Women buyers receive a 1% concession on stamp duty — applicable for properties registered solely in a woman's name or in joint names where the primary applicant is a woman. This concession reduces the stamp duty from 5% to 4% for properties above ₹45 lakhs, which on a ₹80 lakh property means a saving of ₹80,000.
Stamp Duty vs Registration Charge — Understanding the Difference
These are two separate levies collected at registration, often confused as a single charge:
Stamp Duty is a state tax levied under the Indian Stamp Act, 1899, as modified by Karnataka's schedule. It is the larger of the two charges. Stamp duty is what creates the legal validity of the registered document — an instrument that is insufficiently stamped can be challenged in court and is inadmissible as evidence until the deficit is paid with penalty.

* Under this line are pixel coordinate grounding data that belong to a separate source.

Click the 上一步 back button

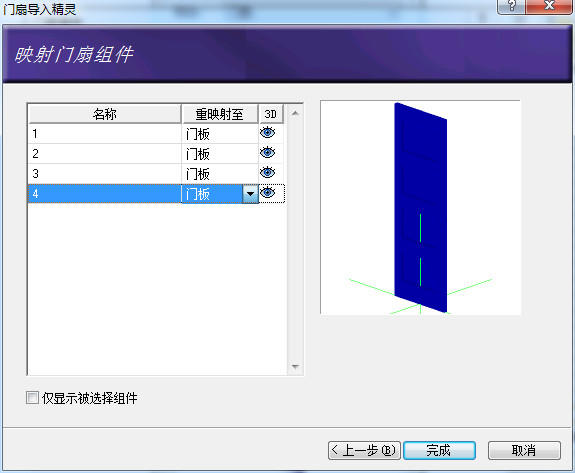tap(364, 450)
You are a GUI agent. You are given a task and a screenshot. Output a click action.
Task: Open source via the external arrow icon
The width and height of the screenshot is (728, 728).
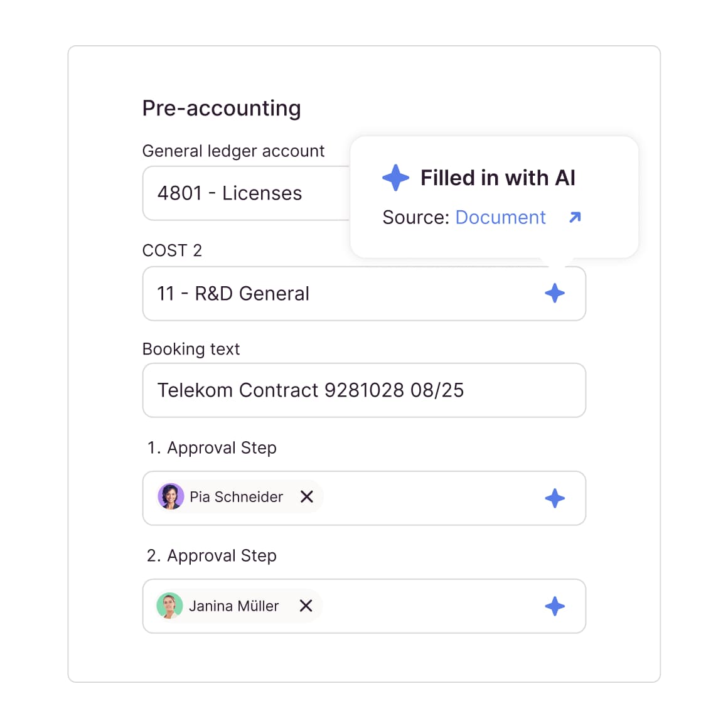pyautogui.click(x=575, y=217)
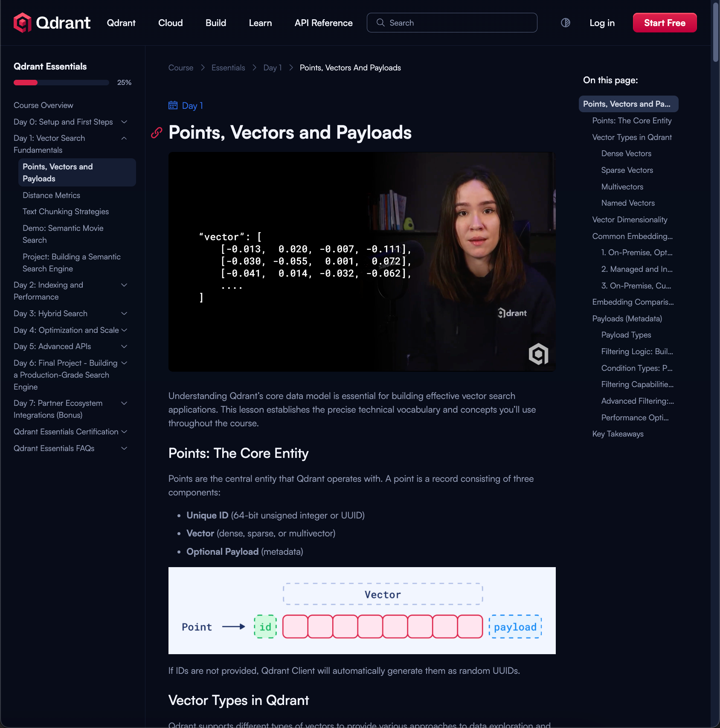This screenshot has height=728, width=720.
Task: Open the Log in link
Action: 602,23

Registration Charge is the fee for recording the transaction in the Sub-Registrar's office under the Registration Act, 1908. It creates the public record of ownership transfer. In Karnataka, registration is 1% of the registered value, with a minimum of ₹500 and a maximum of ₹30,000 for certain instrument categories — though for standard residential sale deeds, the 1% applies without this cap.
Both must be paid before the document is executed at the Sub-Registrar's office. Neither can be paid after registration as a correction — a deficiency requires paying the shortfall with interest and penalty, plus a court order in some cases. I have covered the legal implications of the sale deed in the guide on sale deed vs sale agreement in Karnataka.
How to Calculate Stamp Duty on a Karnataka Property — Step by Step
The calculation starts with identifying the correct base value. Stamp duty in Karnataka is levied on the higher of the actual transaction price or the government's guidance value for that specific property. This is a critical point: even if you negotiate a lower purchase price, the Sub-Registrar will levy stamp duty on the guidance value if it exceeds your agreed price.
Step 1 — Find the Guidance Value: Karnataka publishes guidance values (also called circle rates or ready reckoner rates) for every locality, updated periodically by the Stamps and Registration Department. The guidance value for a specific property can be looked up on the Kaveri Online Services portal using the property's survey number or address.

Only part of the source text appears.